We had a few false starts finding the mouth of the river. Almost immediately we were greeted with a beaver dam. This was problematic because it was small enough that there was almost nothing to stand on, but large enough that we had to get out of the canoe to cross. I precariously balanced on the one stable log while we lifted the canoe to the other side. One thing worth mentioning is our canoe was light, so it was also more delicate than the older style canoes. Someone else might have been able to simply drag across the beaver dam.

The exciting wildlife for the day was a few ducks that were disturbed on our way down the river. We crossed about five dams and only took a wrong turn once.

The river started to narrow and deepen. The reeds turned to rocks and we were sure we were almost at the portage. A turn in the river brought the sound of water falling across rocks and a moment later we saw a shallow creek bed. It was clear we were too heavy to cross, so on the water shoes went and we walked through the icy water. Back in the canoe a few more turns of the river brought us to the portage.
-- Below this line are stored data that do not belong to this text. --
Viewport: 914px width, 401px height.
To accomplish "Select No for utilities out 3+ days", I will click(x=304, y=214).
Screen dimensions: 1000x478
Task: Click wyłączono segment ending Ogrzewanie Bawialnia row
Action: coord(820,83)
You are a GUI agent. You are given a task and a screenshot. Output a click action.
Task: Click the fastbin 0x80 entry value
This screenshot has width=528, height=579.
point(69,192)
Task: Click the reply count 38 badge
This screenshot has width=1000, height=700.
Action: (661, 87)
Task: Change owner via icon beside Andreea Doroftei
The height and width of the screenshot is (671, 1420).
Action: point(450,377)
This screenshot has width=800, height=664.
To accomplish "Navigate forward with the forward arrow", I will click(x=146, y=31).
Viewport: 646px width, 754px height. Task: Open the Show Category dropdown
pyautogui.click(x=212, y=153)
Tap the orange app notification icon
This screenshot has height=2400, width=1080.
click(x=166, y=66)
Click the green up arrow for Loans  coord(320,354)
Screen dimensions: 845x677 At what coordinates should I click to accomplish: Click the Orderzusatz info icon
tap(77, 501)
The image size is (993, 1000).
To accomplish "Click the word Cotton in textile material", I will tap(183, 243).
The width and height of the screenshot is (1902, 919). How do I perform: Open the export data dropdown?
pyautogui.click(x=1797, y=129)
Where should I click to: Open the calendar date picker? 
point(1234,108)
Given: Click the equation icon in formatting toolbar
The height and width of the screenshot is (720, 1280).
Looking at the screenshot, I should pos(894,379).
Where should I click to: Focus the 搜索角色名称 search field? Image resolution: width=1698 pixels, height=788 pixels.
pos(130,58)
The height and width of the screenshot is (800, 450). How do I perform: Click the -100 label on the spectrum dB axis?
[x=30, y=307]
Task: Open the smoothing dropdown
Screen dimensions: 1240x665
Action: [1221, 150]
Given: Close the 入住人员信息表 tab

The portage is truly unmaintained with green growth stealing back the winding pathway. We crossed some fresh moose prints, before continuing up the portage. About halfway up we decided not to bother with the ruins. We killed some time exploring the creek that boarders the portage before turning back.

The sun was crossing the sky as our stomachs rumbled.  We decided to have lunch in the canoe beside a particularly large beaver dam. The sun warmed our backs, as the wind whistled by. It was truly a lovely way to spend an afternoon.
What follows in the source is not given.